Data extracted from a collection
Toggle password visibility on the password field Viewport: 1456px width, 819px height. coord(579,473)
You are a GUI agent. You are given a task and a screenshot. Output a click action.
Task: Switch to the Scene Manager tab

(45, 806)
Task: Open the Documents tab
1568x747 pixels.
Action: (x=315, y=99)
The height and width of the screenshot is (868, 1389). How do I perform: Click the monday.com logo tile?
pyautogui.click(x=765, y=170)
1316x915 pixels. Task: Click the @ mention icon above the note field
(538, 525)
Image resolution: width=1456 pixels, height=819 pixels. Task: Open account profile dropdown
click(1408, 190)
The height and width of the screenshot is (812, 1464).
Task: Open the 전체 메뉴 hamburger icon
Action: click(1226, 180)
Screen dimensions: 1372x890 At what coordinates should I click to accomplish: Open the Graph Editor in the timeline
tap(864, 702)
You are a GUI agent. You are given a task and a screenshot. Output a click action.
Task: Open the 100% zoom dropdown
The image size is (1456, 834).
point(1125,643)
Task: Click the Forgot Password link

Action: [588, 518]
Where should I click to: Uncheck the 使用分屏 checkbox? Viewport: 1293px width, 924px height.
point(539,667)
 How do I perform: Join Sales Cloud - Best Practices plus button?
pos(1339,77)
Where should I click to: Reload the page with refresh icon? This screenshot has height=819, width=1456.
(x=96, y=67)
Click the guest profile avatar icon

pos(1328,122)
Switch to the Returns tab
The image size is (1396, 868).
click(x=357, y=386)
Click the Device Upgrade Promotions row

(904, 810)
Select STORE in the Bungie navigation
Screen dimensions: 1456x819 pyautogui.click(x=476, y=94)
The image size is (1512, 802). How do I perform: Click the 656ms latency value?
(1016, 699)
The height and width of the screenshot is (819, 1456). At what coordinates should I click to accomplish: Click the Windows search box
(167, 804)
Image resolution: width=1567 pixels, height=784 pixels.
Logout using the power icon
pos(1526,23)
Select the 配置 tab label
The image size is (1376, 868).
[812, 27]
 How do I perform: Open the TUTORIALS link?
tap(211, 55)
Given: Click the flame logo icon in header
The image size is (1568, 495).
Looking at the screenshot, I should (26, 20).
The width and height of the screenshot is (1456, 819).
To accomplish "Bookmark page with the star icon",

EXERCISE |
The records above are to be restated word for word.

SOLVED PROBLEM |
Toggle password visibility on the password field Viewport: 1456px width, 819px height. coord(579,473)
You are a GUI agent. You are given a task and a screenshot. Output a click action.
Task: Switch to the Scene Manager tab

(45, 806)
Task: Open the Documents tab
1568x747 pixels.
Action: (x=315, y=99)
The height and width of the screenshot is (868, 1389). How do I perform: Click the monday.com logo tile?
pyautogui.click(x=765, y=170)
1316x915 pixels. Task: Click the @ mention icon above the note field
(538, 525)
Image resolution: width=1456 pixels, height=819 pixels. Task: Open account profile dropdown
click(1408, 190)
The height and width of the screenshot is (812, 1464).
Task: Open the 전체 메뉴 hamburger icon
Action: click(1226, 180)
Screen dimensions: 1372x890 At what coordinates should I click to accomplish: Open the Graph Editor in the timeline
tap(864, 702)
You are a GUI agent. You are given a task and a screenshot. Output a click action.
Task: Open the 100% zoom dropdown
The image size is (1456, 834).
point(1125,643)
Task: Click the Forgot Password link

Action: [588, 518]
Where should I click to: Uncheck the 使用分屏 checkbox? Viewport: 1293px width, 924px height.
point(539,667)
 How do I perform: Join Sales Cloud - Best Practices plus button?
pos(1339,77)
Where should I click to: Reload the page with refresh icon? This screenshot has height=819, width=1456.
(x=96, y=67)
Click the guest profile avatar icon

pos(1328,122)
Switch to the Returns tab
The image size is (1396, 868).
click(x=357, y=386)
Click the Device Upgrade Promotions row

(904, 810)
Select STORE in the Bungie navigation
Screen dimensions: 1456x819 pyautogui.click(x=476, y=94)
The image size is (1512, 802). How do I perform: Click the 656ms latency value?
(1016, 699)
The height and width of the screenshot is (819, 1456). At what coordinates should I click to accomplish: Click the Windows search box
(167, 804)
Image resolution: width=1567 pixels, height=784 pixels.
Logout using the power icon
pos(1526,23)
Select the 配置 tab label
The image size is (1376, 868).
[812, 27]
 How do I perform: Open the TUTORIALS link?
tap(211, 55)
Given: Click the flame logo icon in header
The image size is (1568, 495).
Looking at the screenshot, I should (26, 20).
The width and height of the screenshot is (1456, 819).
To accomplish "Bookmark page with the star icon",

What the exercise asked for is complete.